TASK ITEM: In the material below, how many lines contain the word "agent"? The reply must be that number alone.

RECORD EXCERPTS:

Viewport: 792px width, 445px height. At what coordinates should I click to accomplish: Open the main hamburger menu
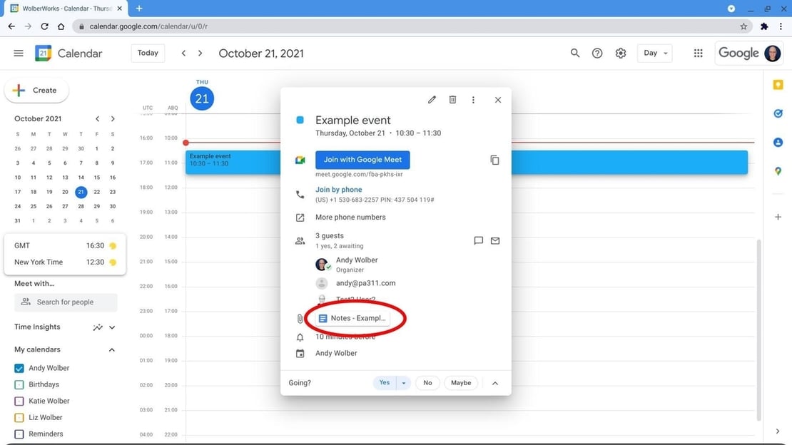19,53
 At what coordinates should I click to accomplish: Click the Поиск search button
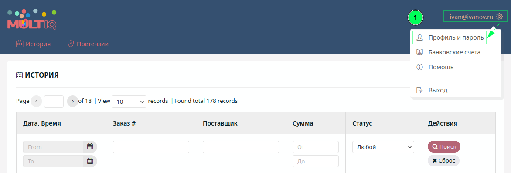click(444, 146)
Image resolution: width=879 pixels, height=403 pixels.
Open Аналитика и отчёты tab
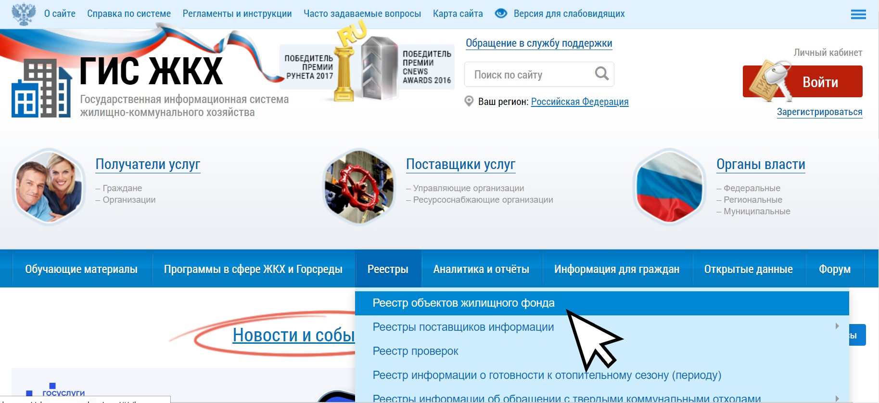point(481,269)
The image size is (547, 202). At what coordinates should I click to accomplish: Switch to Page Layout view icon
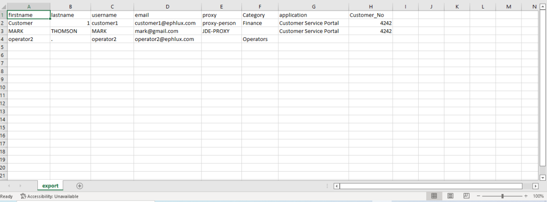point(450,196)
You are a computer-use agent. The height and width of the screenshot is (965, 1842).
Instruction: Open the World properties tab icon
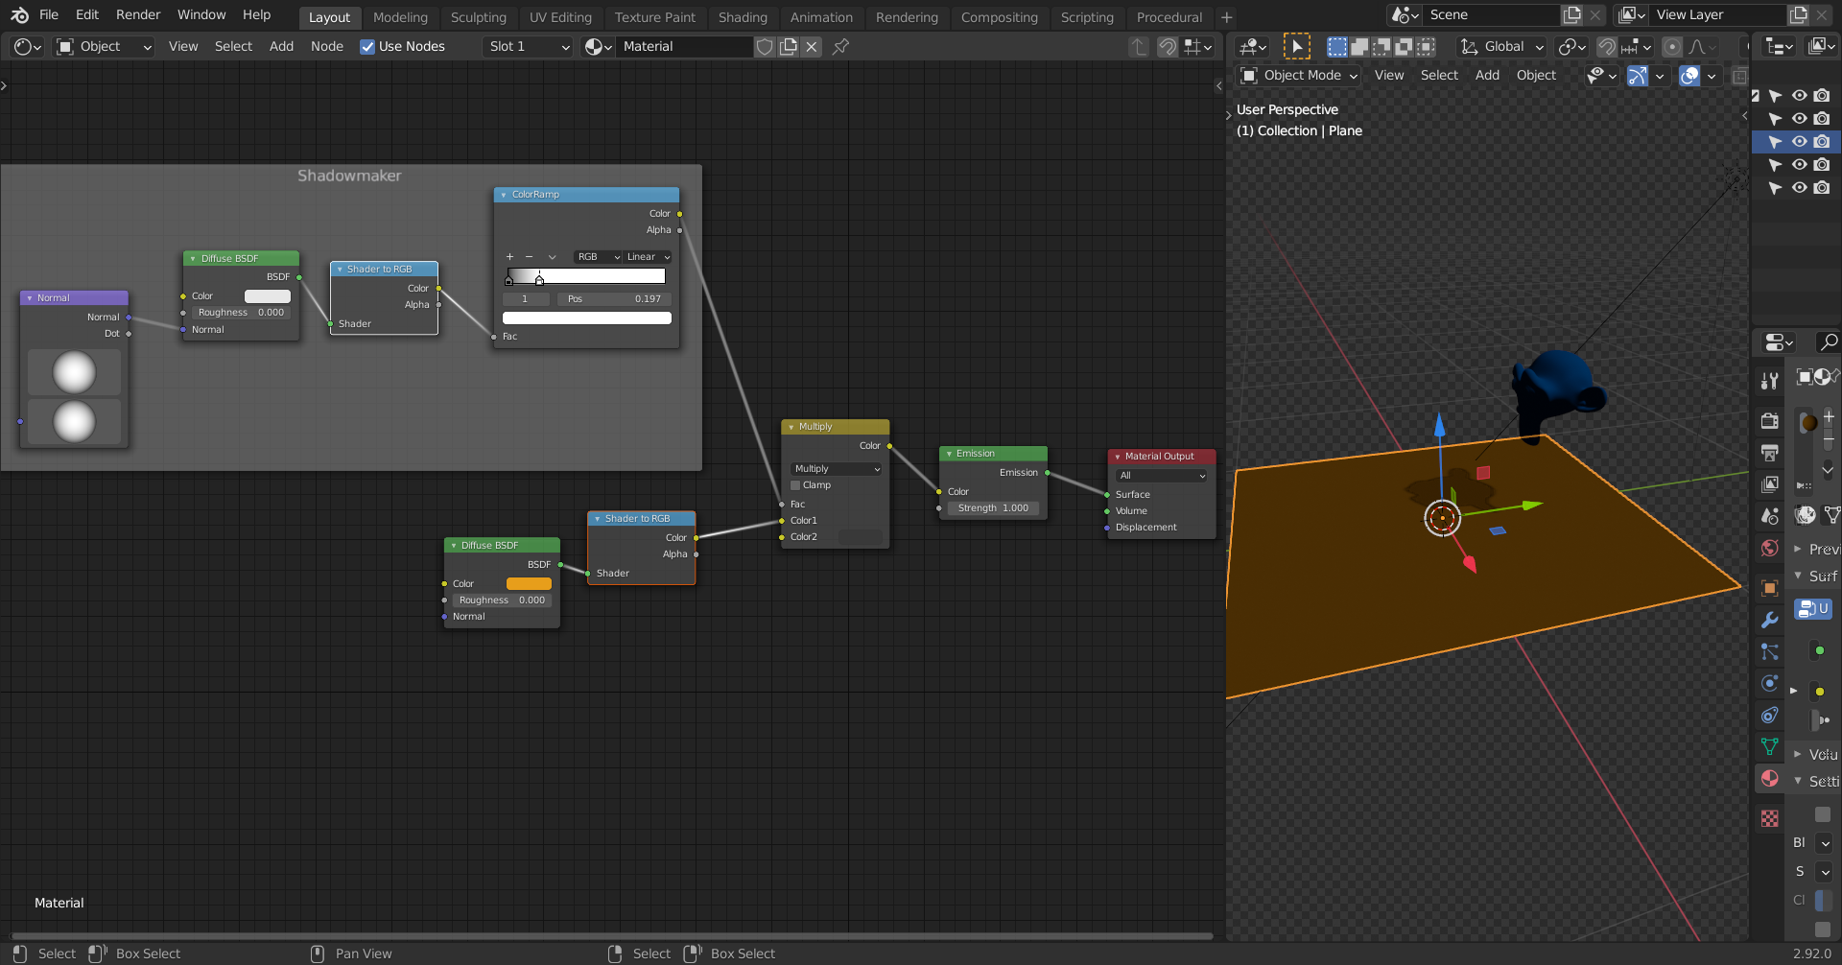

* * *

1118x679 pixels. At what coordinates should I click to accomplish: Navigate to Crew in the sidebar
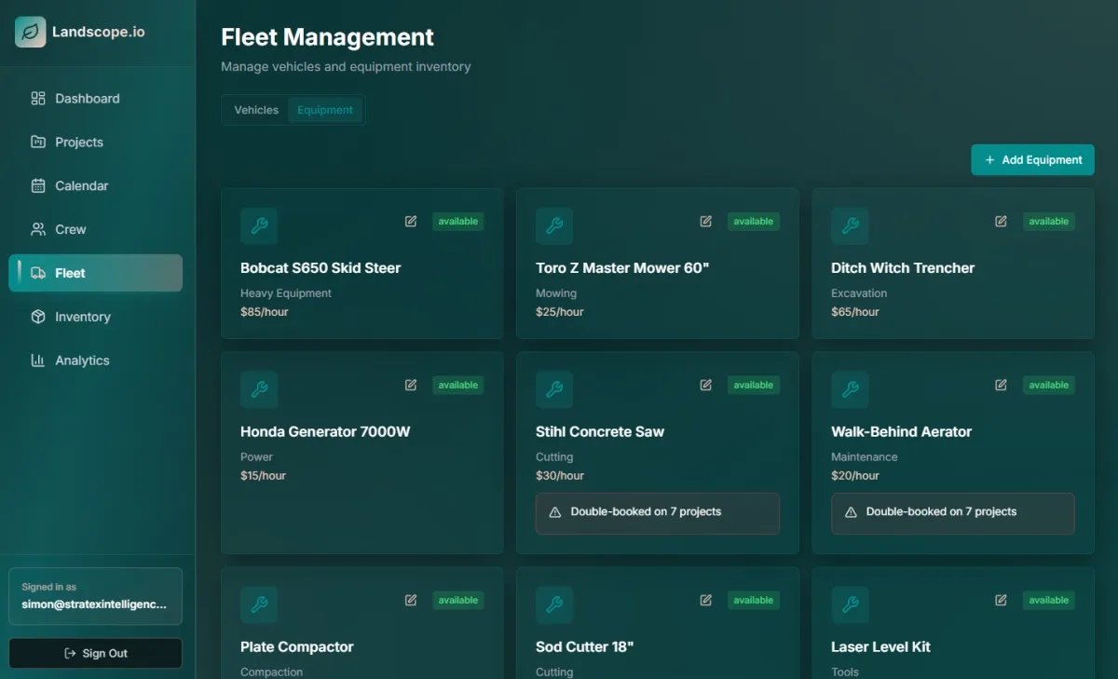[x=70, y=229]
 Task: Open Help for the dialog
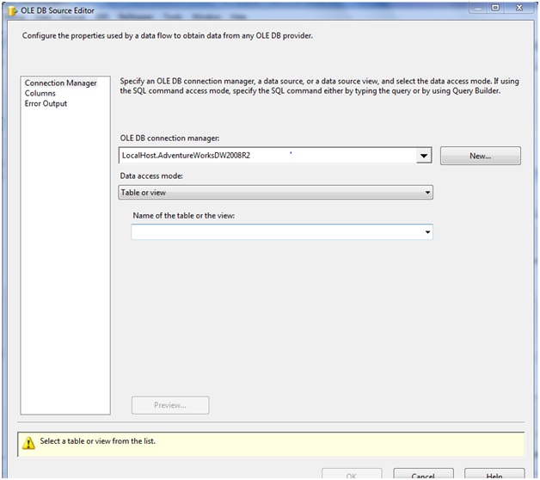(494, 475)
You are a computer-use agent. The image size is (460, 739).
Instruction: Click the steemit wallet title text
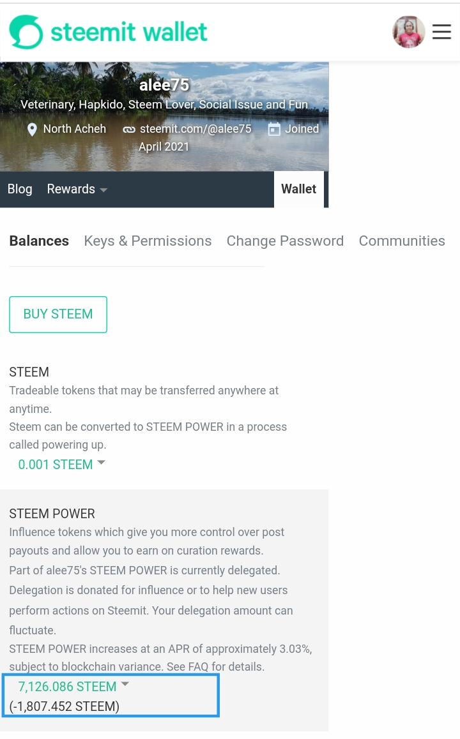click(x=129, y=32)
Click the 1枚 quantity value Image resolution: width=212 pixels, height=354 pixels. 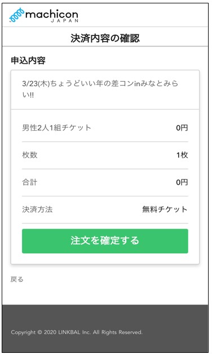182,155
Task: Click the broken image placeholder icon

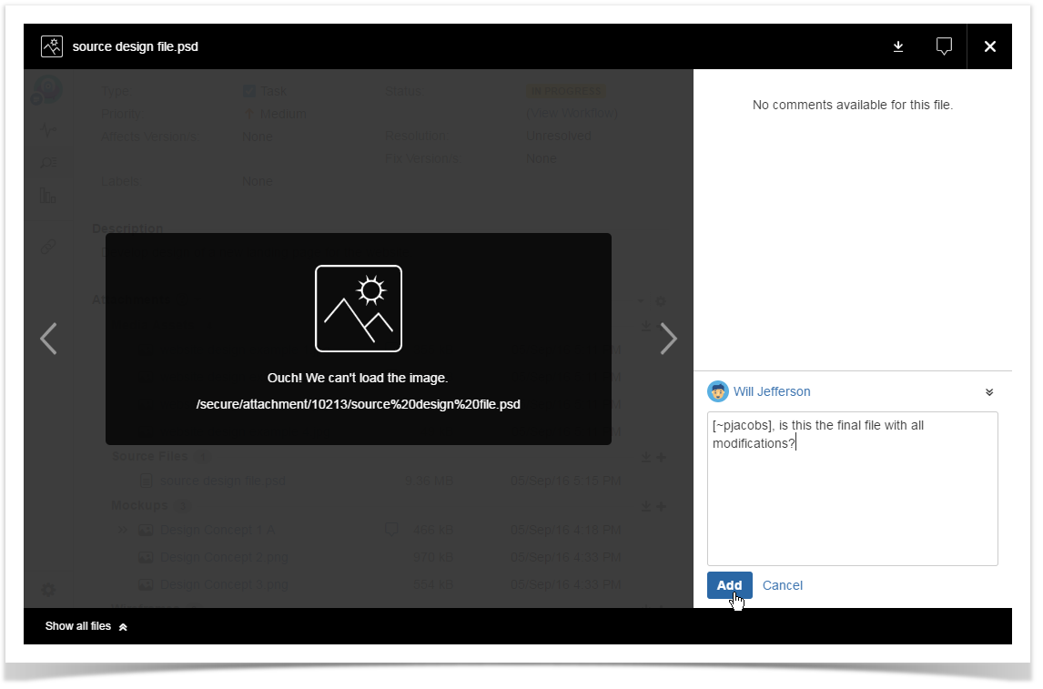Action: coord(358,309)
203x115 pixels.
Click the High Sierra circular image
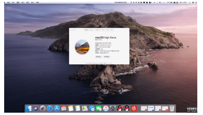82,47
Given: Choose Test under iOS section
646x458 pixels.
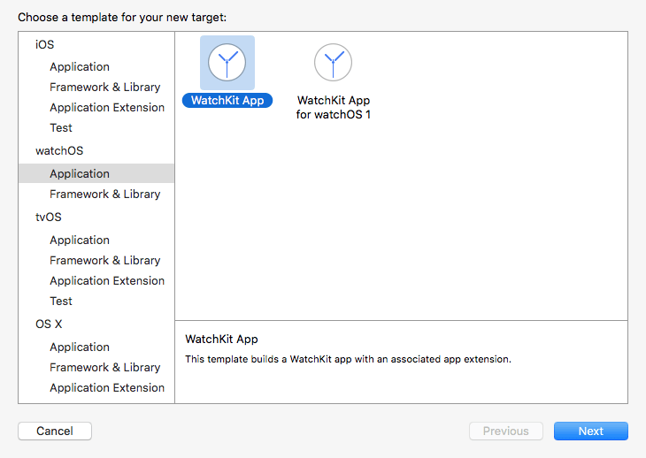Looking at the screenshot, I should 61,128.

ANSWER: 2